WHAT YOU HAVE TO DO
What is needed is an exact copy of the entries below, with every picture left out.

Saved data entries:

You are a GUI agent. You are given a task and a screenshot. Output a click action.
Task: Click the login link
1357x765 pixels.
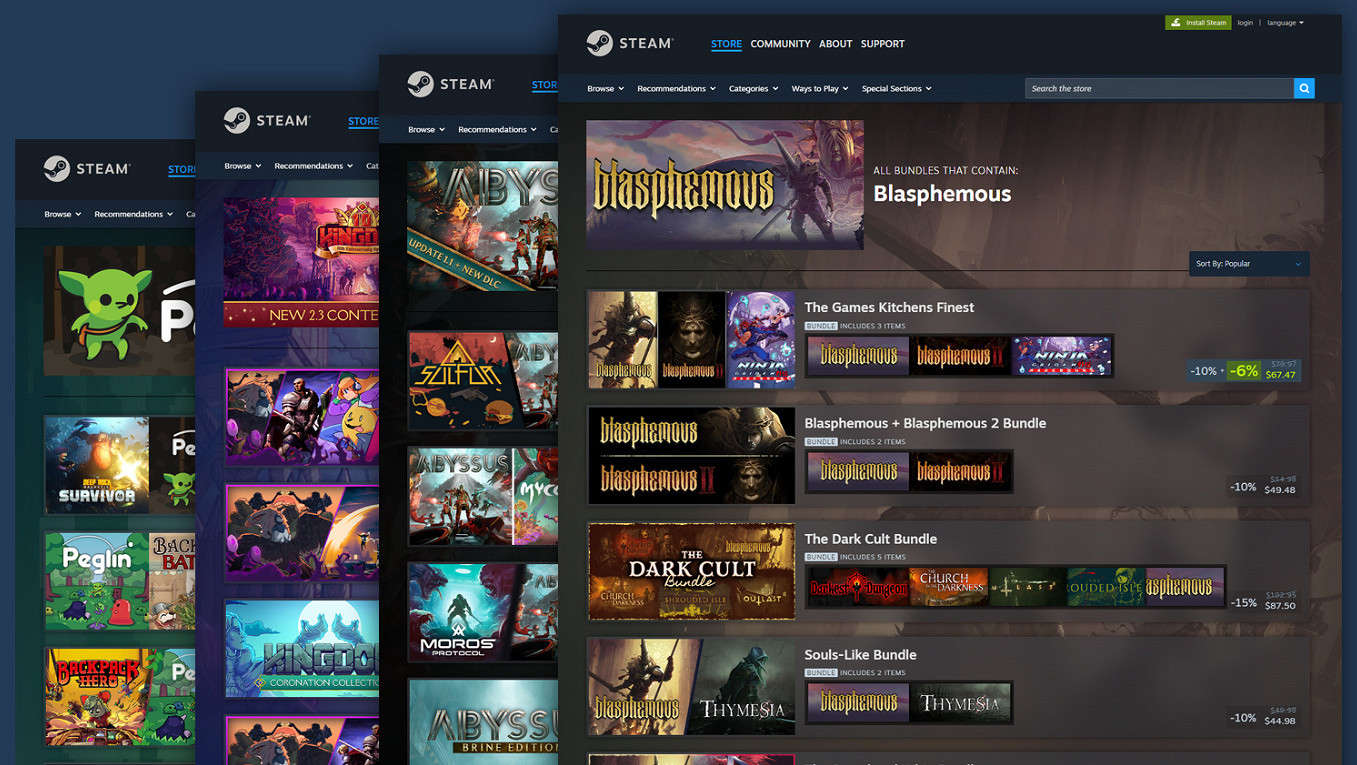pos(1245,22)
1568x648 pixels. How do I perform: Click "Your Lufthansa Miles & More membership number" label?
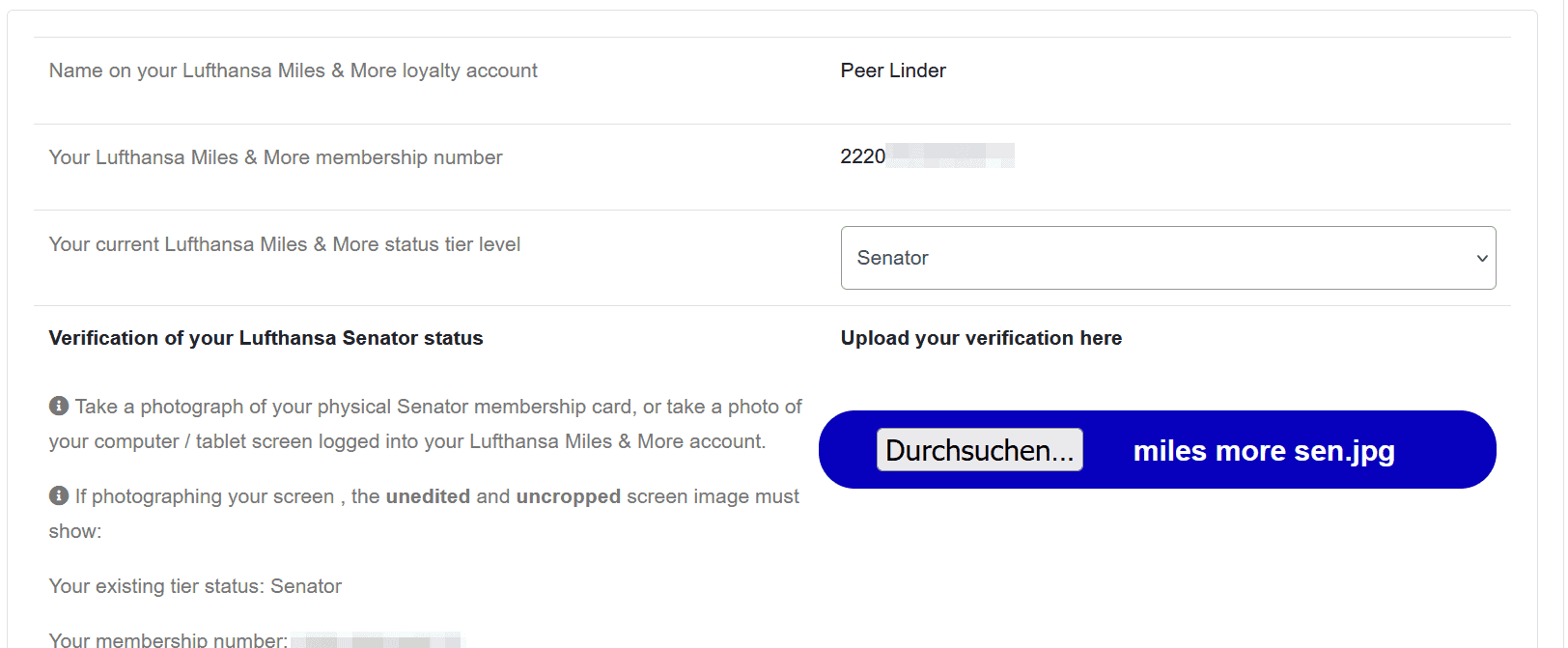tap(275, 157)
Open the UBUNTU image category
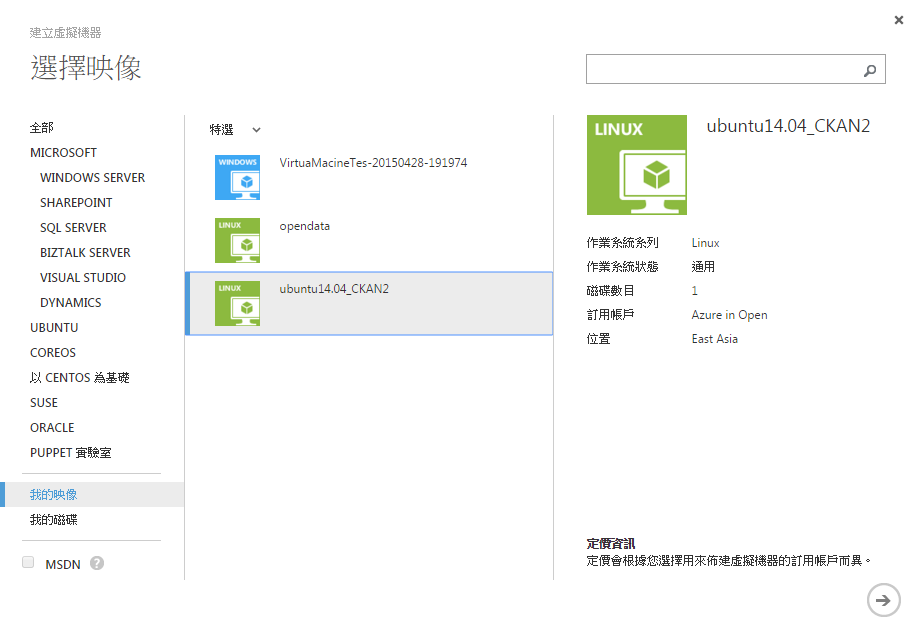 (x=54, y=328)
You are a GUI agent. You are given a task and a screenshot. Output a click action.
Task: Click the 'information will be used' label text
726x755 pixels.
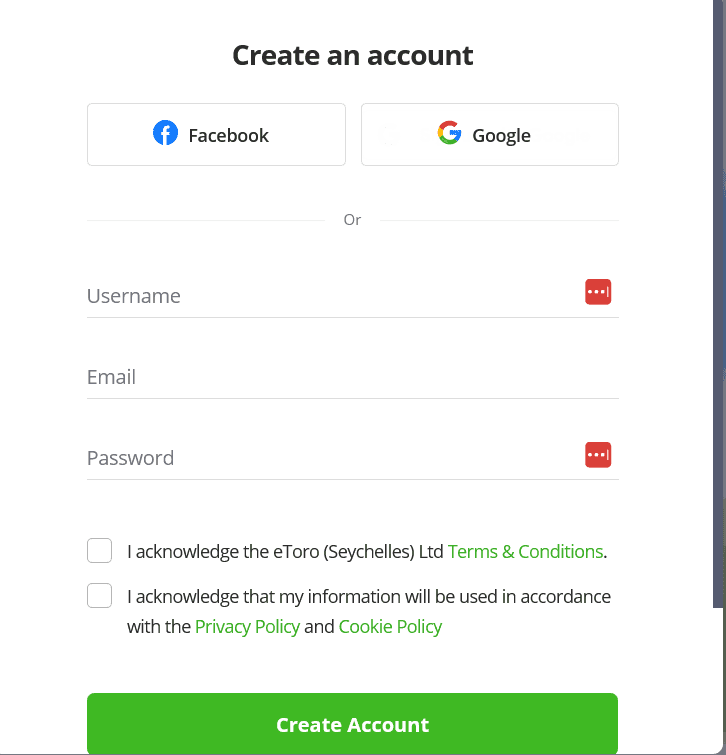(368, 597)
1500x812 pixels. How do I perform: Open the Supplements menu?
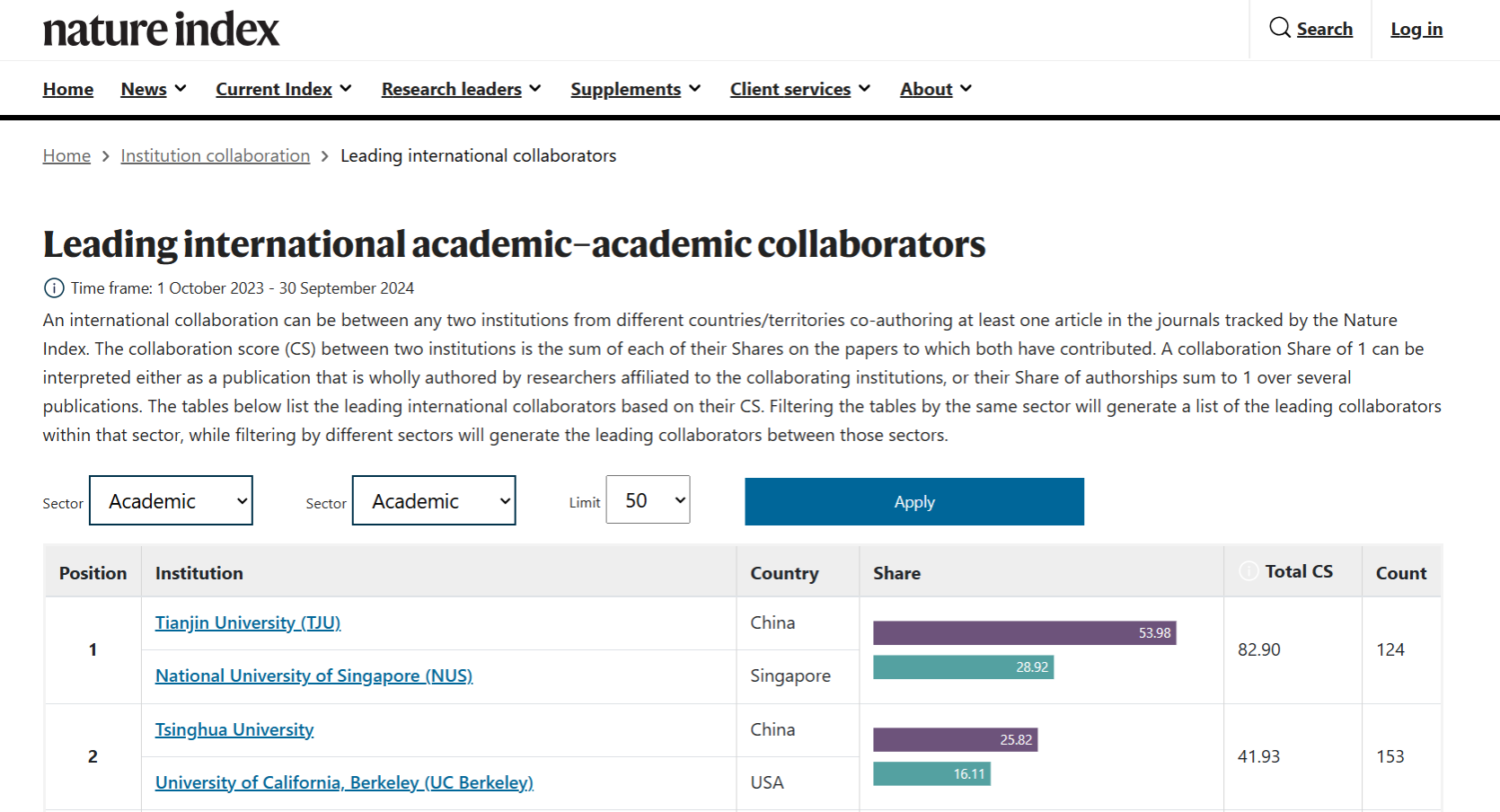(x=635, y=89)
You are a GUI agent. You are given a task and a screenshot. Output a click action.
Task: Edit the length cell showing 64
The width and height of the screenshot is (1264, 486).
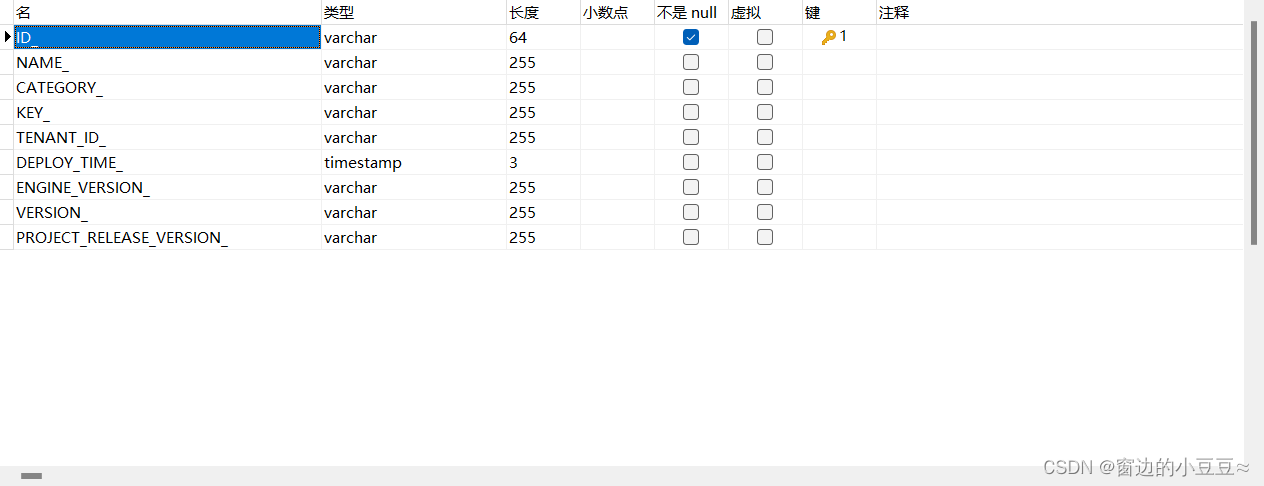tap(543, 37)
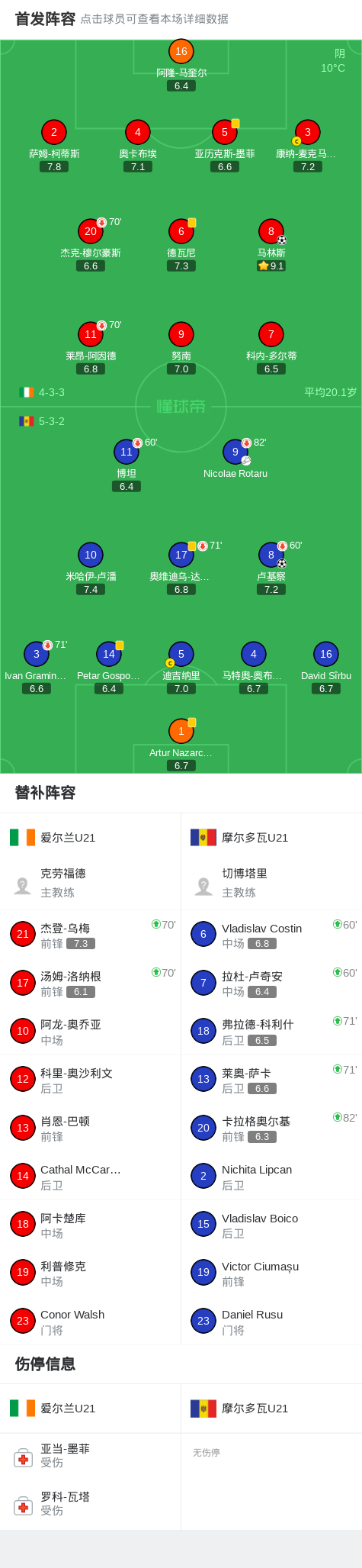Select substitute 杰登-乌梅 number 21
Viewport: 362px width, 1568px height.
[x=91, y=935]
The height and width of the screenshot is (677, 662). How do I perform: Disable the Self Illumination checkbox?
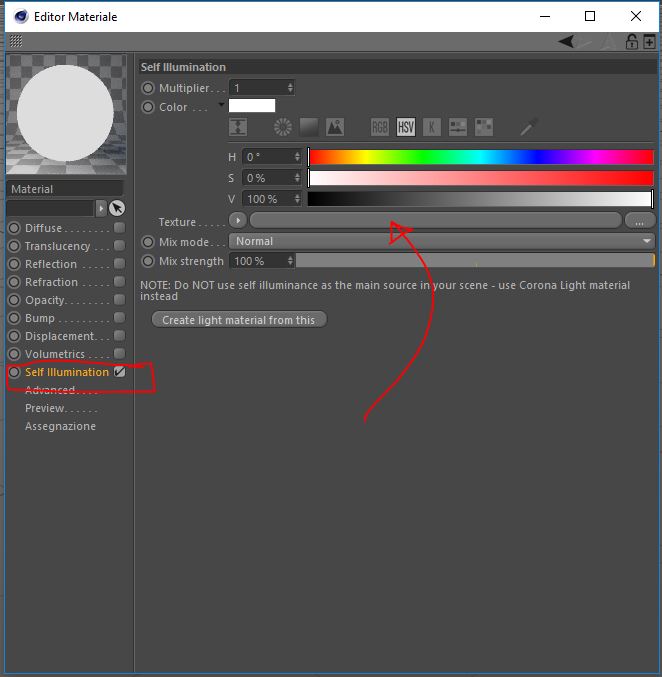click(x=120, y=372)
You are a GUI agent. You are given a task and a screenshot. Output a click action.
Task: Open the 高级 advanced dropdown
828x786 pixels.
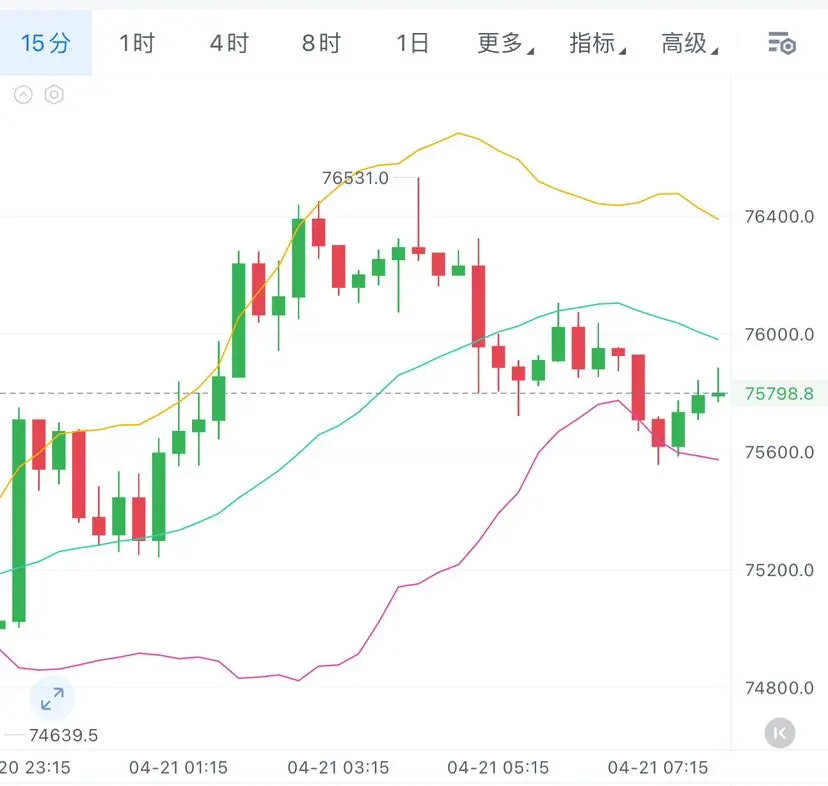(x=688, y=43)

OUTPUT FOR THIS TASK
You are a GUI agent. You are given a task and a screenshot. Output a click action.
Task: Click the login link
1357x765 pixels.
pos(1245,22)
1568x648 pixels. How do I perform: Click "Your Lufthansa Miles & More membership number" label?
tap(275, 157)
Open the UBUNTU image category
 (x=54, y=328)
You are a GUI agent. You are given a task and a screenshot. Output a click action.
Task: Click the 'information will be used' label text
726x755 pixels.
(368, 597)
1500x812 pixels. How do I perform: Open the Supplements menu?
(x=635, y=89)
You are a GUI agent. You are given a task and a screenshot. Output a click action.
Task: Edit the length cell showing 64
The width and height of the screenshot is (1264, 486).
tap(543, 37)
Select substitute 杰登-乌梅 number 21
Viewport: 362px width, 1568px height.
[x=91, y=935]
The height and width of the screenshot is (677, 662). How do I perform: Disable the Self Illumination checkbox?
click(x=120, y=372)
You are a GUI agent. You are given a task and a screenshot. Output a click action.
Task: Open the 高级 advanced dropdown
828x786 pixels.
(x=688, y=43)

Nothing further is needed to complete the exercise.